While everyone has heard of Bitcoin and other cryptocurrencies, few have a thorough knowledge of how they work. In the remainder of this article, we will present you with the most important advantages and disadvantages that you should consider before taking advantage of the possibilities of Bitcoin.

Advantages and disadvantages of using bitcoin

Due to bitcoin's relatively novel nature, its price can increase or decrease unpredictably over a short period of time, and it can sometimes be more illiquid than other types of currency. This means that keeping your savings in bitcoins is a risky decision and not recommended. Bitcoin is seen as a high-risk asset, and it is not advisable to store money in bitcoins that you cannot afford to lose. On the other hand, due to its high volatility, those willing to take a risk may see considerable returns over a short period of time. Lack of awareness and understanding of bitcoin means it is relatively rarely used among businesses as a billing method. Once more and more businesses and private individuals start using bitcoin, its volatility and its liquidity risk should settle down.

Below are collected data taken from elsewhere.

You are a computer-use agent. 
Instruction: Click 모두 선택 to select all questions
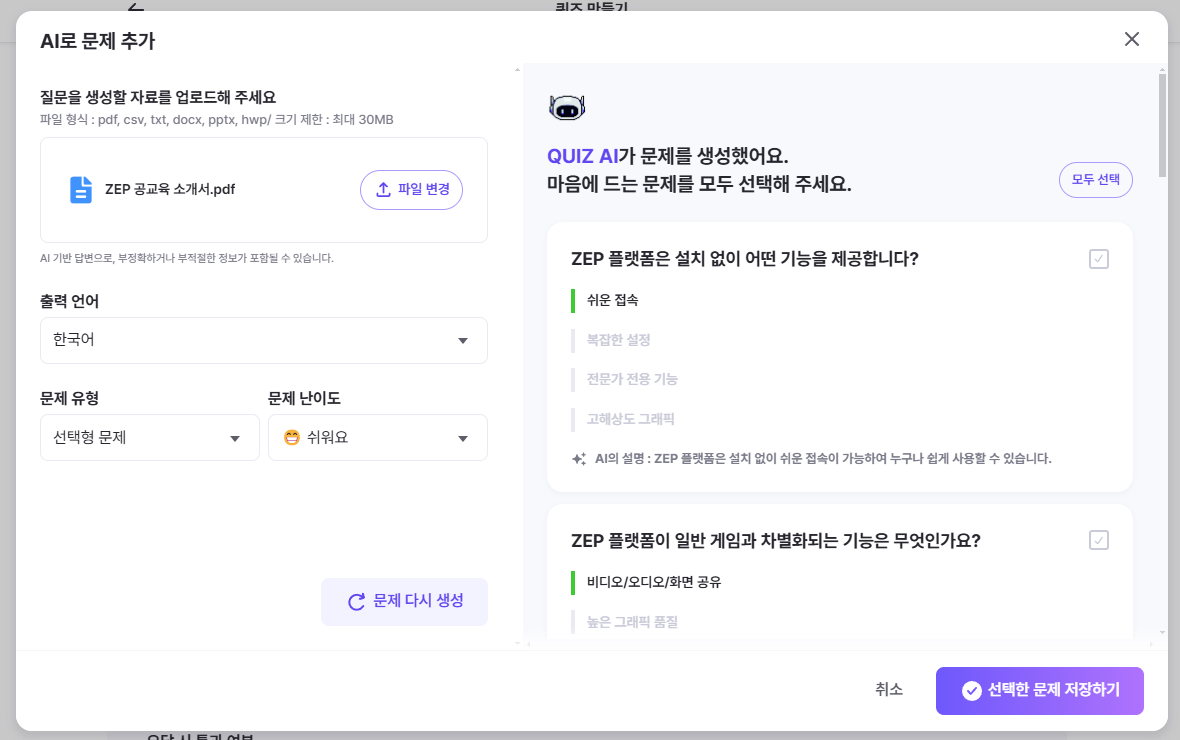tap(1096, 180)
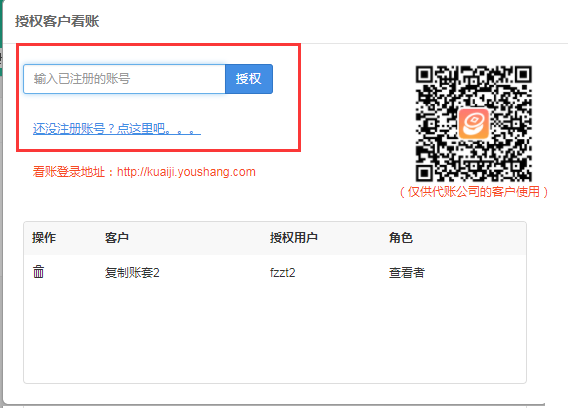Click the blue 授权 button

point(249,79)
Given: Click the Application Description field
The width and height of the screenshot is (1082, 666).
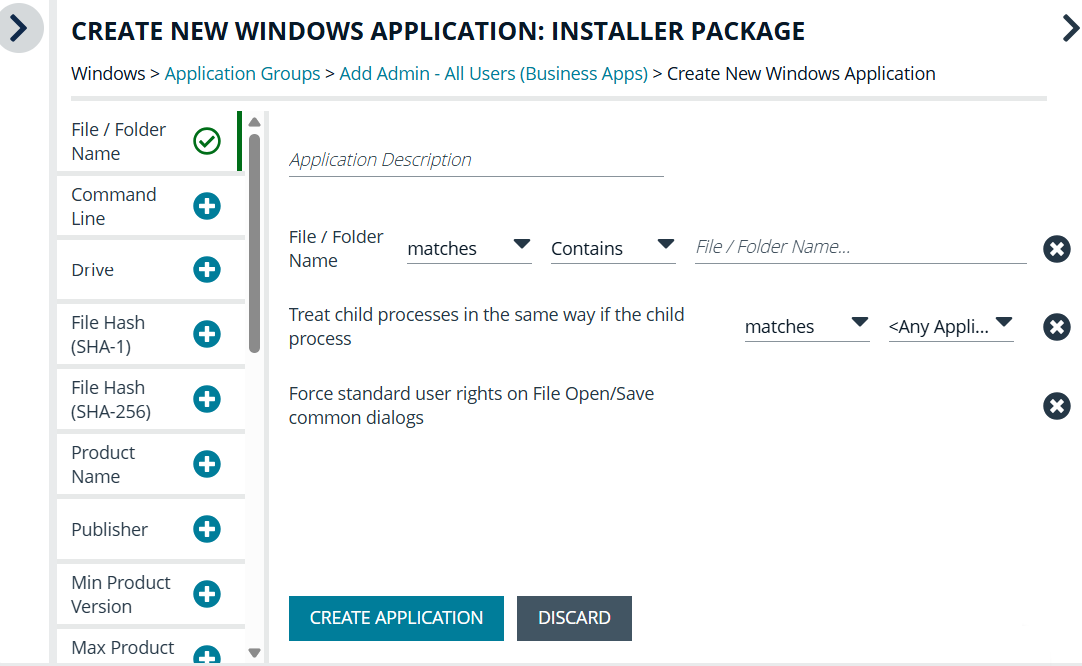Looking at the screenshot, I should click(475, 160).
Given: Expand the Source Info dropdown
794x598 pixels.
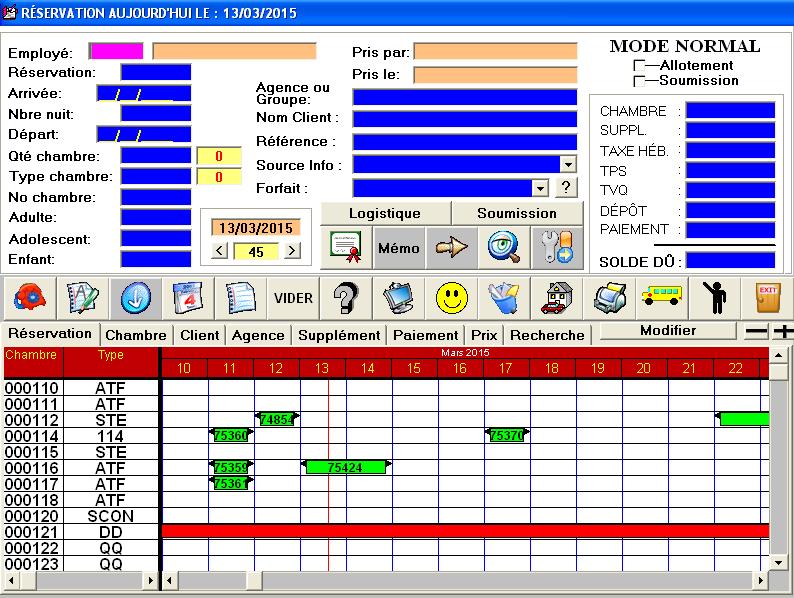Looking at the screenshot, I should click(568, 164).

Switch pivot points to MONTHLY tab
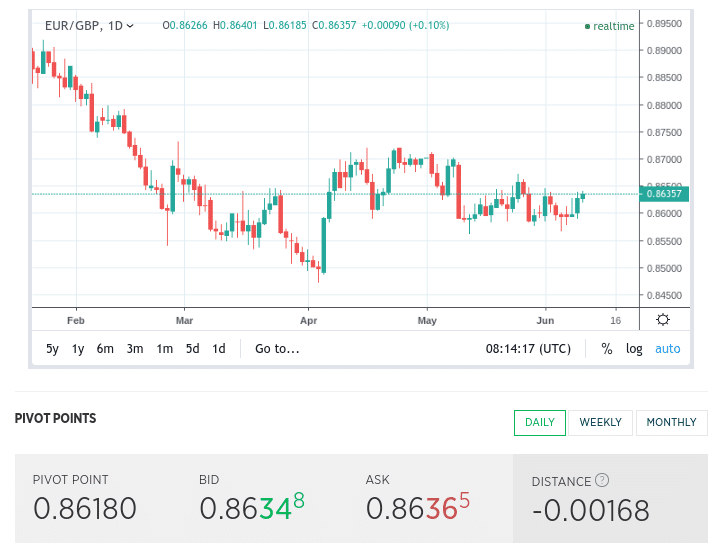click(671, 422)
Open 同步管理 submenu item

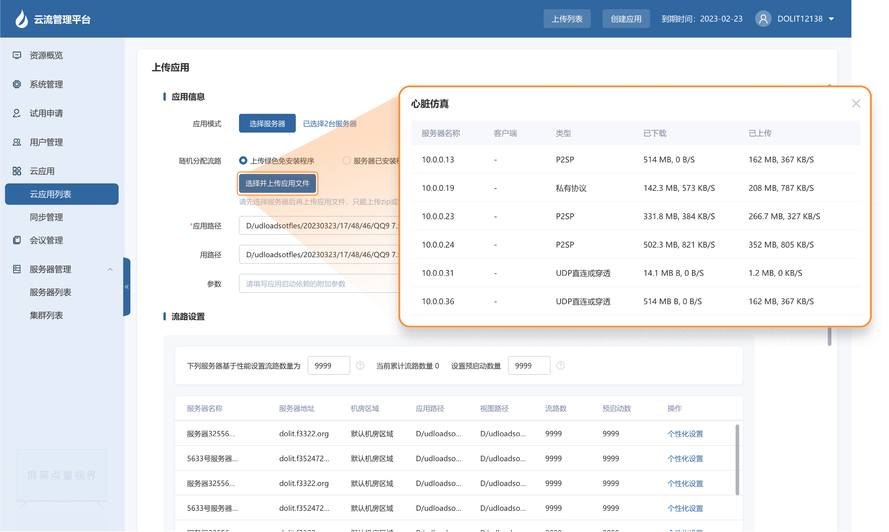46,217
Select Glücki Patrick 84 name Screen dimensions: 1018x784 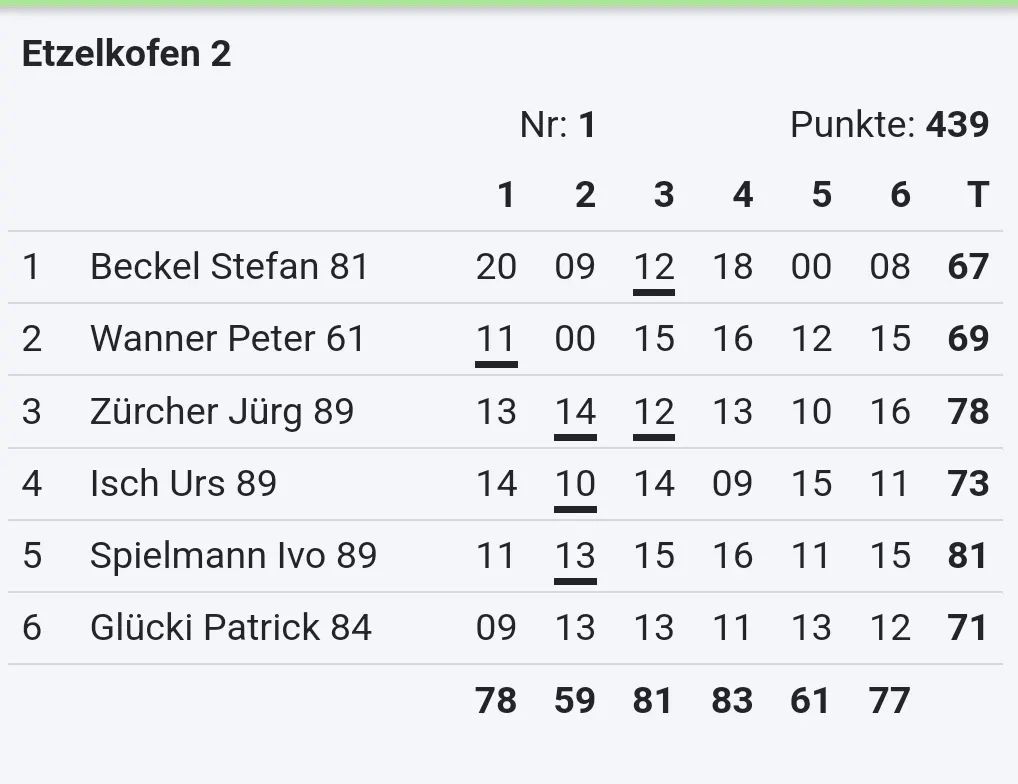pyautogui.click(x=230, y=627)
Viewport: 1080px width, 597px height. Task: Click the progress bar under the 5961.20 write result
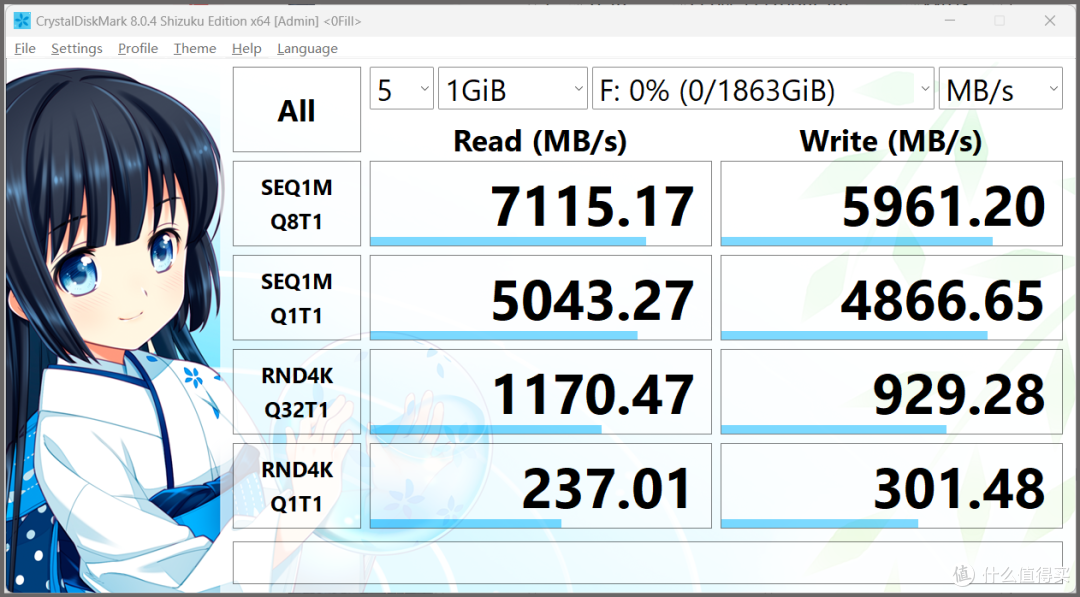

Another thing to consider before acquiring bitcoins is the security of your digital wallet. Like your real wallet, your bitcoin wallet needs to be safe. Indeed, since bitcoin makes it possible to quickly and easily transfer funds anywhere in the world, the security concerns it poses are even greater. Remember, it is your responsibility to adopt good security practices. Overall, bitcoin is considered to be a safe and transparent system due to its cryptographic security. As a bonus, bitcoin users can enjoy considerably smaller transaction fees than those charged by credit cards or PayPal.

Bitcoin trading

Bitcoin has successfully positioned itself as another business opportunity for forex and other traders. As discussed earlier, buying and selling bitcoins is an easy, fast and cheap process. Before setting up your bitcoin account, you should be familiar with the status of bitcoin in your country, as well as any other applicable legal regulations and requirements. Bitcoin’s legal status varies significantly from country to country, and in many cases is still undefined or in flux. In 2013, the G7’s Financial Action Task Force issued a statement announcing that bitcoin and other internet-based payment services pose an increased risk of terrorist financing and money laundering. Meanwhile, in the same year, Germany classified bitcoin as a legally binding financial instrument that is essentially a unit of account.